When I said “I want the process of making the post to be visible in the post itself,” Claude restructured the entire article around the conversation flow. It understood the meta-level intent: that the medium is the message. No translation tool on earth can handle that kind of nuance.
The Numbers
Let me give you some rough numbers for how long each post takes:
| Step | Time |
|---|---|
| Thinking about what to write | 5-10 min |
| Explaining it to Claude in Korean | 2-3 min |
| Claude writing the first draft | ~30 sec |
| Reading the draft and giving feedback | 5-10 min |
| Claude revising | ~30 sec |
| Final review and “publish it” | 2-3 min |
| Total | 15-25 min |
If I were writing these posts in English myself, each one would take at least 2-3 hours. And the result would be worse — more grammatical errors, less natural flow, more awkward phrasing. The AI is genuinely better at English writing than I am, and I am okay with that.
The Language Barrier Is Gone
This is the part that still feels kind of unreal to me. For my entire career, the English internet has been the bigger market — more readers, more ad revenue, more opportunities. But the language barrier always held me back. Not because I cannot communicate in English, but because I cannot write well in English. There is a huge difference between being able to order coffee in English and being able to write a blog post that people actually want to read.

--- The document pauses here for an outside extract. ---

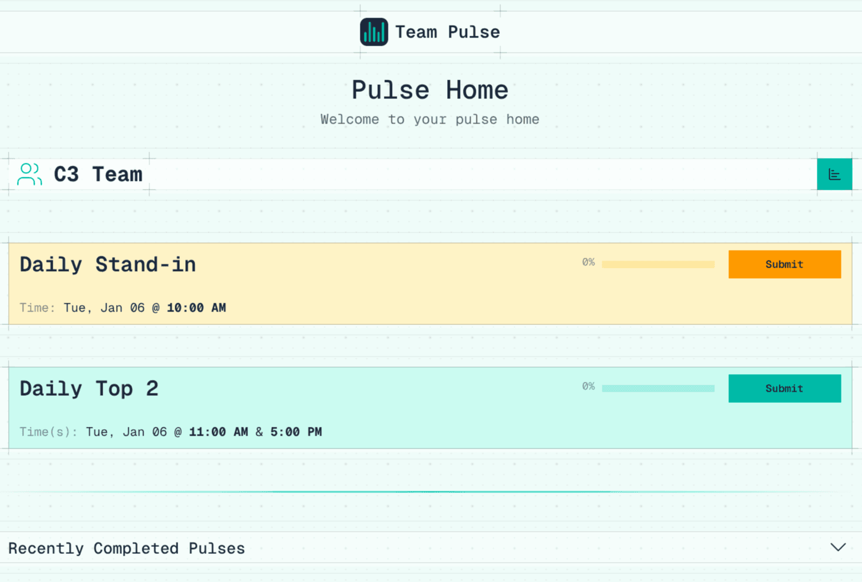Open team statistics via the teal chart icon
This screenshot has height=582, width=862.
pos(834,174)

AI erased that barrier. Completely. I can now publish English content that reads naturally, has the right tone, and conveys exactly what I want to say — all while thinking and directing entirely in Korean.
If you are a non-native English speaker who has been putting off creating English content, this workflow might change things for you too. You do not need to be fluent in English anymore. You just need to be fluent in your ideas.
How This Post Was Made
This one is extra meta. I told Claude in Korean: “Write a post about how I use you to write blog posts in English.” Claude pointed out the recursion and wrote it anyway. I gave feedback to add more specific examples from our actual conversations and to include the time breakdown table. Claude revised and published.
Total time from “let us write the next post” to published: about 20 minutes. Most of that was me reading and thinking about feedback, not typing.
This post was written with Claude AI. I provided the direction, topic, and key points in Korean — Claude turned it into the article you just read.